あなたの課題: ページの本文によると、教授会は何時から始まりましたか。

ページの本文:
7月21日(土)昨日来の雨、終夜降りつづき、やむ景色もなく今朝もかなり降り居りしが、十時ごろより嵐模様となり、東南の強風に乗して豪雨来たり、荒れに荒るること三四時間。午後三時ごろよりようやく収まり、夕刻は無風となり晴れに向かう。今朝はやや早く登学する必要ありたるため、大雨にもかかわらず徒歩としたるに、道路泥濘、加うるに風しだいに募り、満身ぬれねずみとなり、レーンコートも透すほど。また靴は水づかりとなり、心地悪きこというべからず。十時、教室にたどりつき、ひと息つく。帰途は電車不通とのことゆえ、また歩く。道路は大体水引きて大いに歩みよくなり居たるも、なおぬかるみて大いに疲労す。午後一時半より教授会。ほとんど全教授(黒田〔成勝〕氏〔数学、1905~1972〕を除く)出席、人事として物理に関戸〔弥太郎、1912~1986〕を教授として推薦あり。その他報告事項、疎開地報告等あり。四時半散会。良二氏、切原〔上田研究室の疎開地、現在の長野県佐久市〕を経て甲府、逗子等に行くため、夕食後八時過ぎ出発、三十日帰名の由。荒天のためか、今日は終日ならびに夜、警報なし。ただし八事は停電にて、銓方なく夕食後良二氏を送り出してのち間もなく就寝。

記録された情報:
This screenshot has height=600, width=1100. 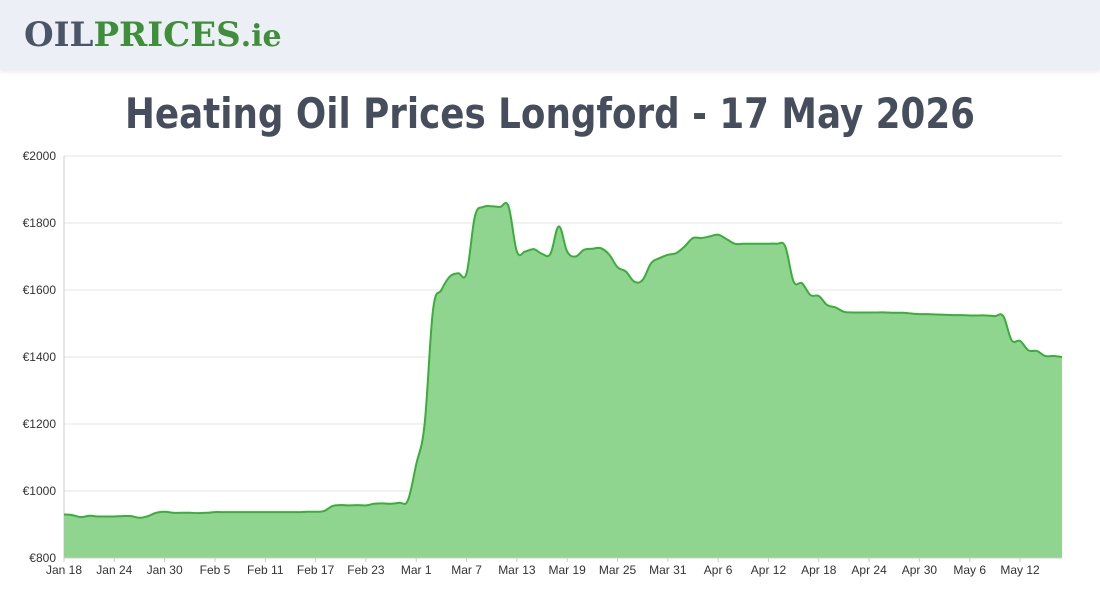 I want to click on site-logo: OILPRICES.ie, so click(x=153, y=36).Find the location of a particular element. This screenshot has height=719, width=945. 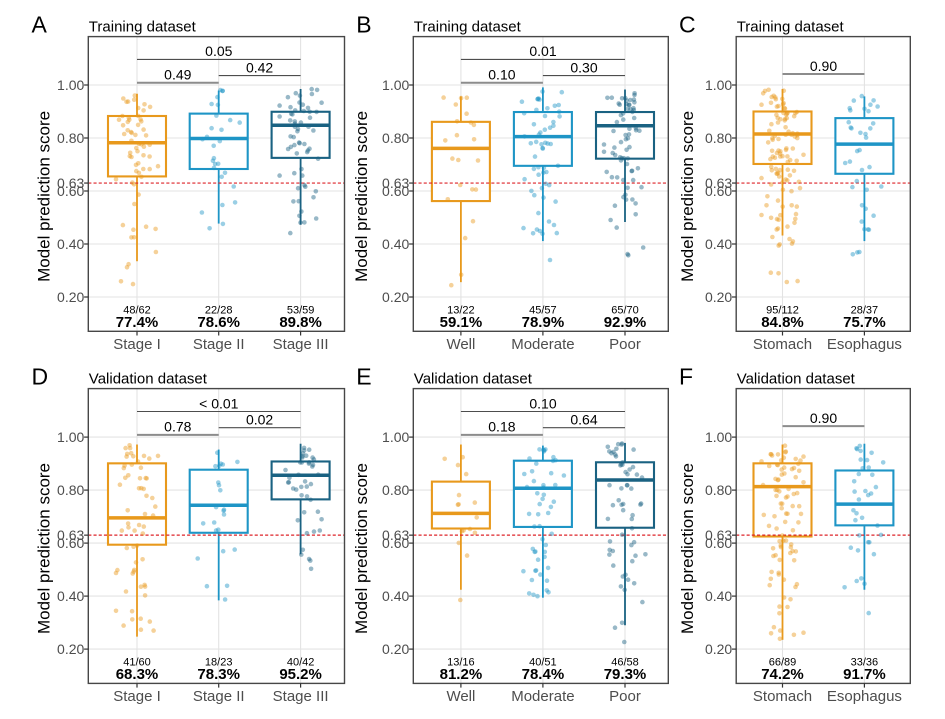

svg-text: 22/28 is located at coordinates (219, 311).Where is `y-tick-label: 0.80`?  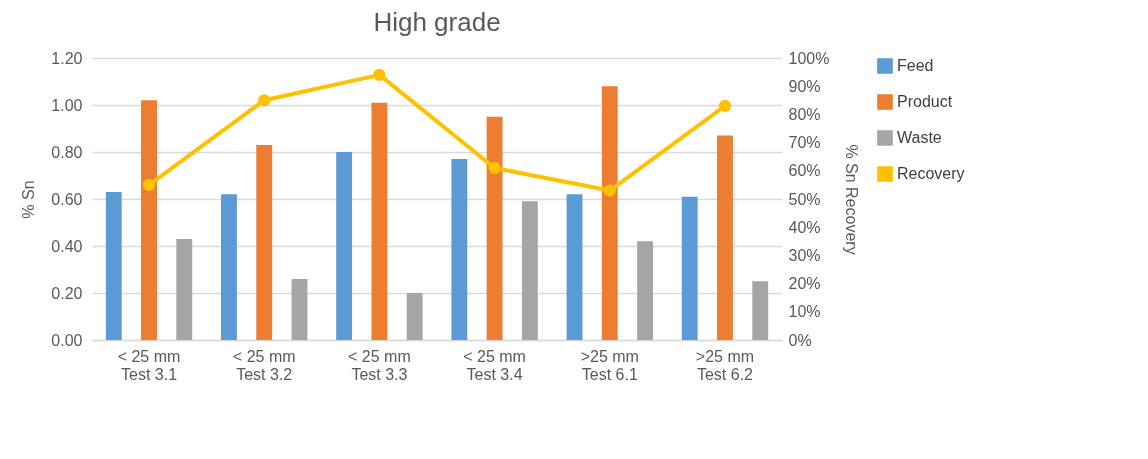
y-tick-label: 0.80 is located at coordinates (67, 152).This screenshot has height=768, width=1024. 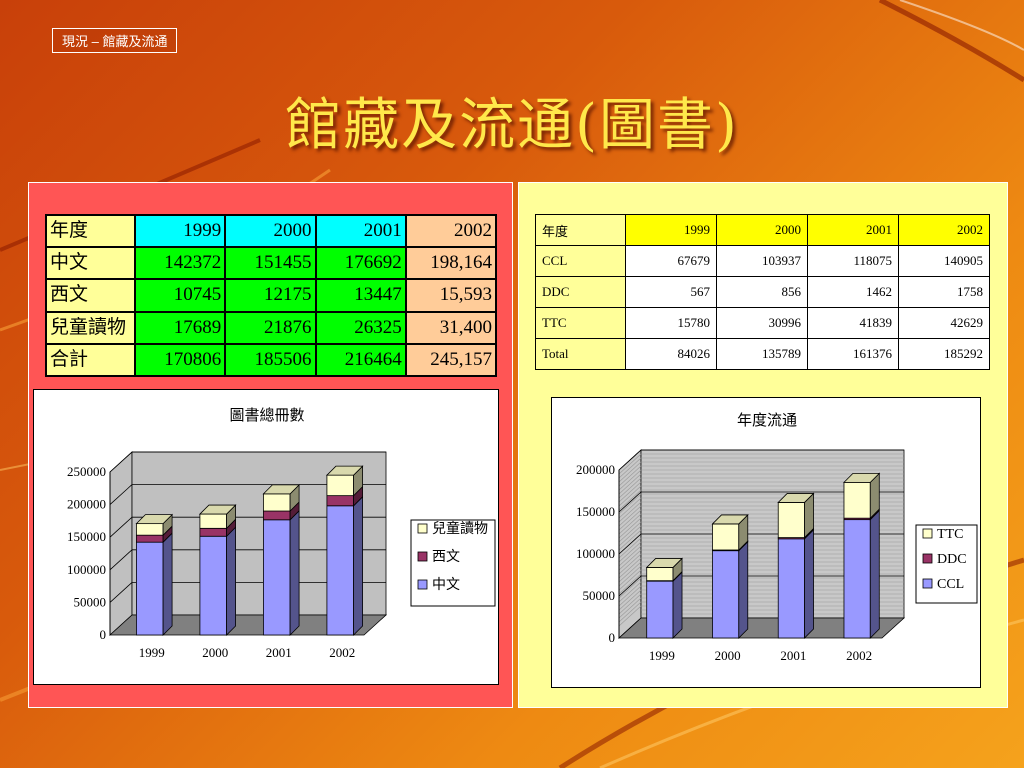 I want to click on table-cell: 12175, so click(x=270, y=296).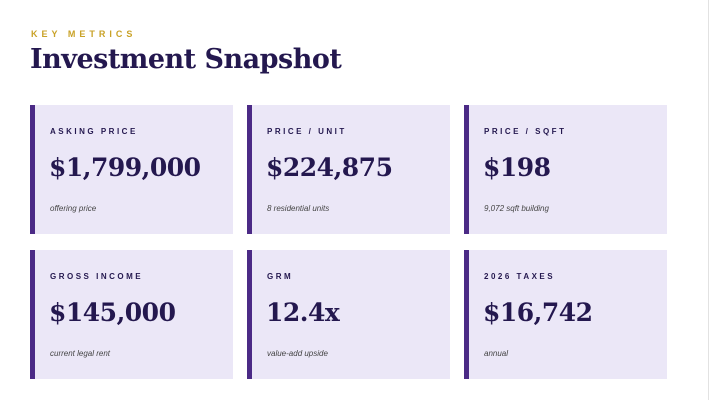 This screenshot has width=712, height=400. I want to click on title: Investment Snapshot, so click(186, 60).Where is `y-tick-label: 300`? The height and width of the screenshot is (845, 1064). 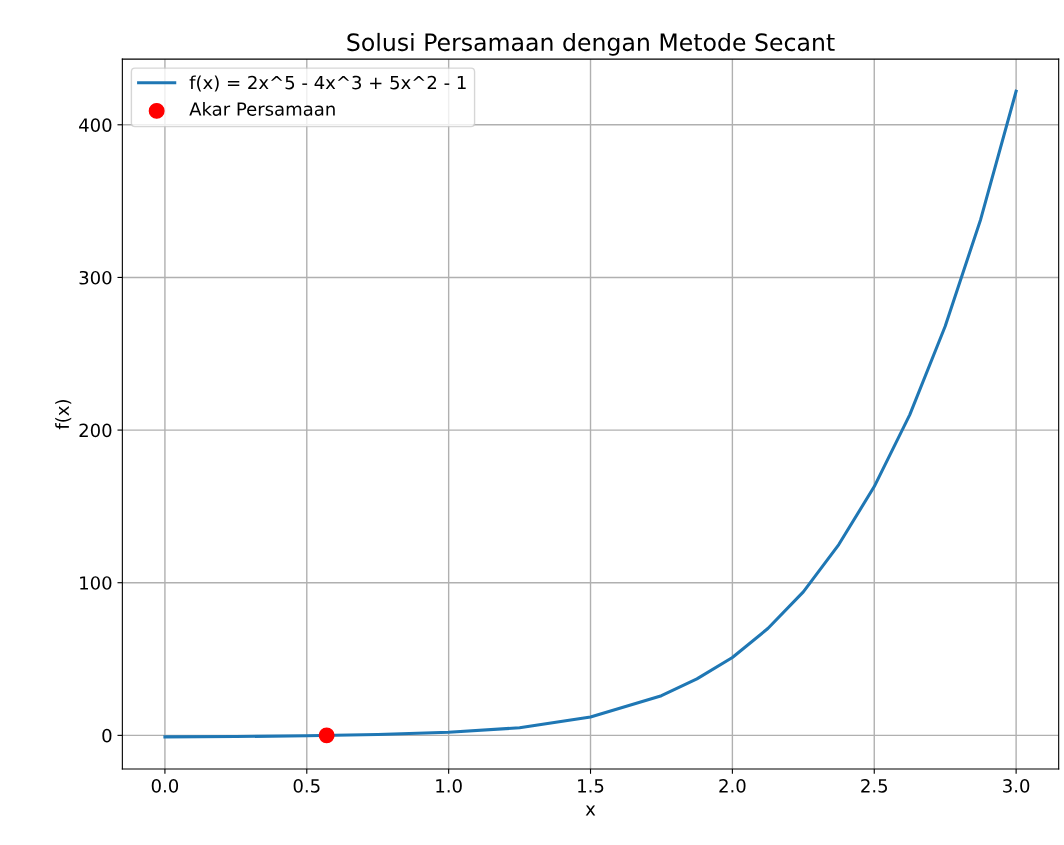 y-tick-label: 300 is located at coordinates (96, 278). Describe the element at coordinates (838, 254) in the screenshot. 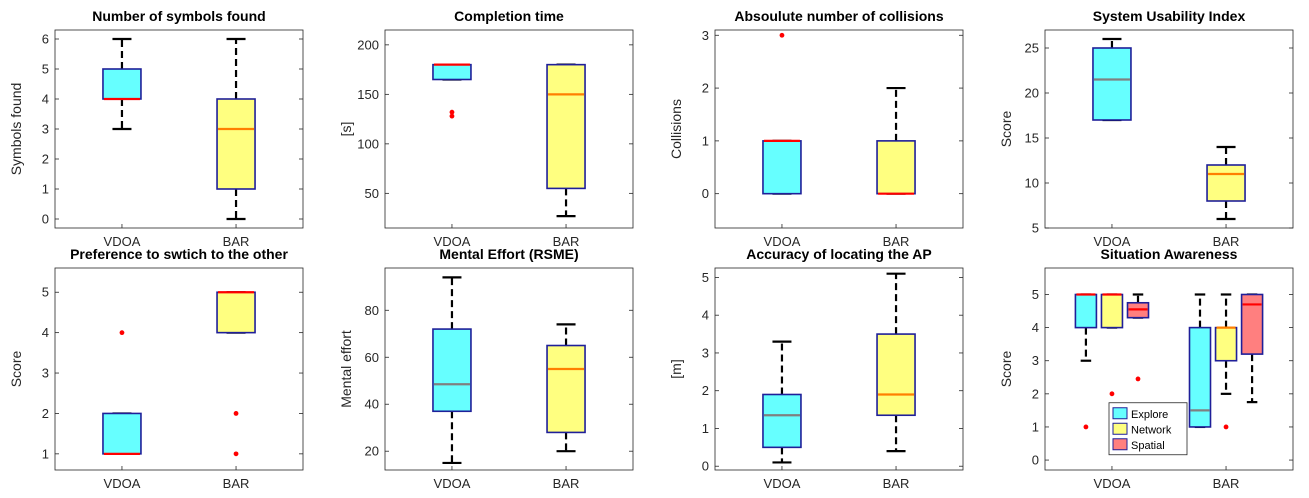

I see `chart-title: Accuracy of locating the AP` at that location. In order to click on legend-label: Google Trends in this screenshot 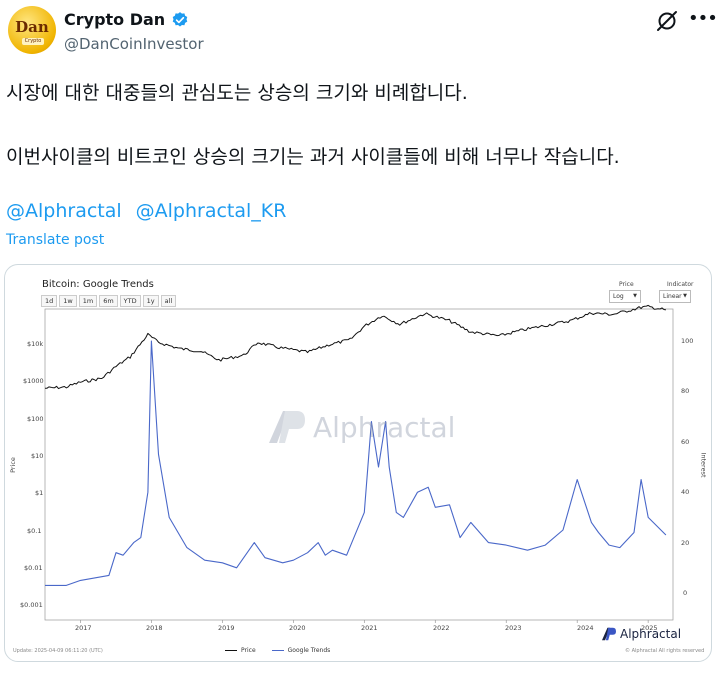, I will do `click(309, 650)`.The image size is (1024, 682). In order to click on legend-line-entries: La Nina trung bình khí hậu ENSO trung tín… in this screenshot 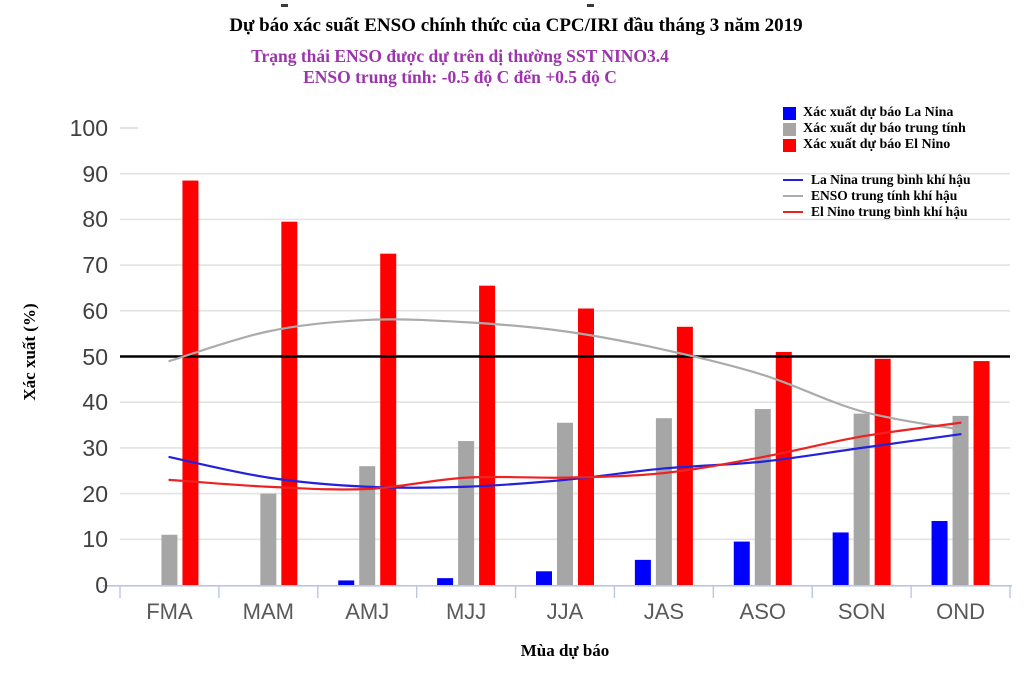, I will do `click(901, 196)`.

問題の答え: 午後一時半から始まりました。